放射能汚染は地球規模の最大の環境問題であるはずなのに、ふだんは騒がしい環境保護系の団体や、生物多様性大事の学者からも、原発事故を受けて「放射能汚染をゆるさない」的な声明が、ほぼ聞こえてこない。なぜなんだろう。こっちが知らないだけなのか。
昨日は国内の鳥類愛護団体(日本野鳥の会)へ電話取材した。「法律の関係で野鳥を殺して汚染程度を測るのは難しい。汚染の影響は現在調査中。科学的に対応したいので会としてまだメッセージは出していない。風評被害が起きては困る。

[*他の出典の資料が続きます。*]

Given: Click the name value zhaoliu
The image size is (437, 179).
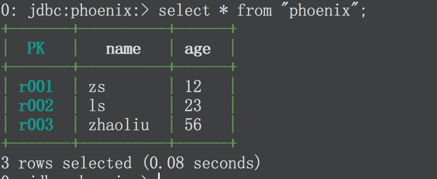Looking at the screenshot, I should point(119,125).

自会のサイトで食べて応援キャンペーンを展開している」。
弁舌さわやかで対応も丁寧だったけど、先様が何を言ってるんだか理解できなかった。役人かと思った。鳥類保護団体が気にする風評被害ってなんだろう。食べて応援? さっぱり分からない。
釣り具の業界団体も、アウトドア用品メーカーも、放射能汚染問題には関わりたがらない。政府や官僚が汚染を直視したくないのはある意味分かる。でも自然が好きで自然でごはんを食べている民間の企業や団体や学者までが、権力の空気をうかがってなのかだんまりなのは、やっぱりおかしいと思う。
なかったことにできるならいちばんいい。でも目を背けても起きた事実は変わらない。そして今をなかったことにしたとしても、事故を起こした根本原因を放置すればきっと近い将来にもっとひどいことが起きる。
そうなれば、クジラの保護も野鳥愛護も希少種保全もキャッチ・アンド・リリースも、釣りも山登りもスキーもサーフィンも、サイクリングもジョギングもへったくれもなくなる。実際すでに放射能汚染のせいで、広大な地域に人間が立ち入ることすらできなくなってしまった。